For the records below, give the number of lines containing the word "announcement" and no other text.

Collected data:
####################
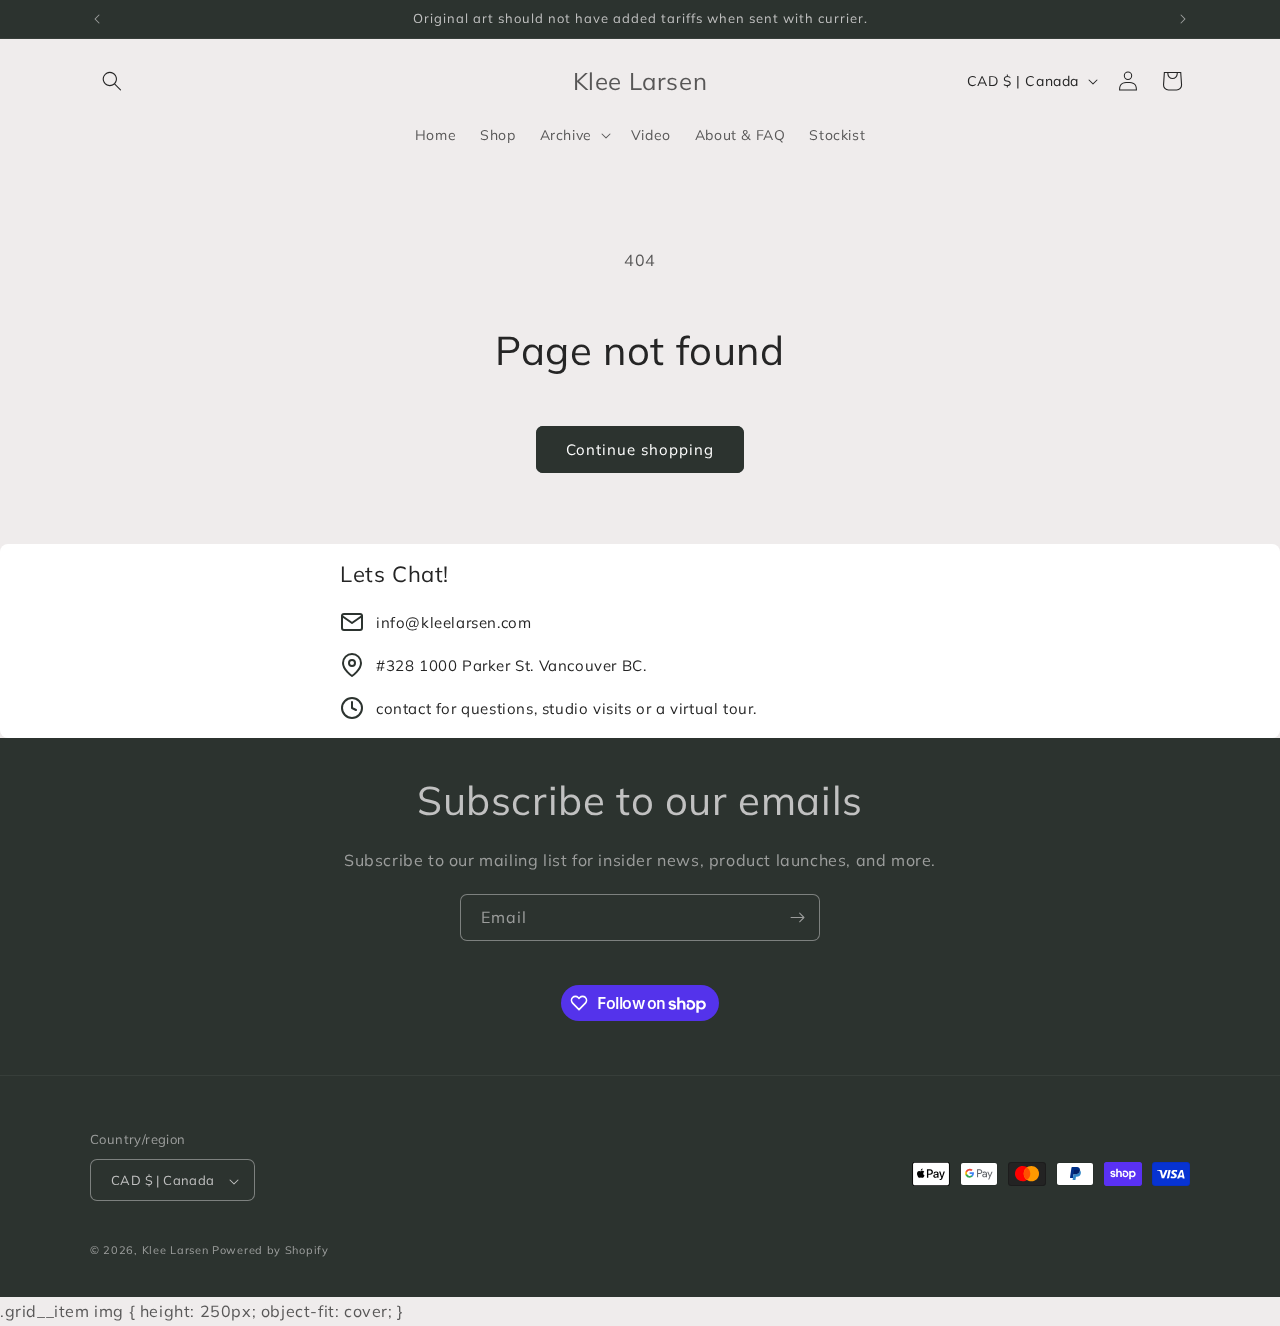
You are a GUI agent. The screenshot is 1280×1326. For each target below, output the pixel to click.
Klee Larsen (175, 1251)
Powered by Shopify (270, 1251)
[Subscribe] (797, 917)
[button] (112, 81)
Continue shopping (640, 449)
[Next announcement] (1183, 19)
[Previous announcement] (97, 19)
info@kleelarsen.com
####################
#### Solution for this problem:
2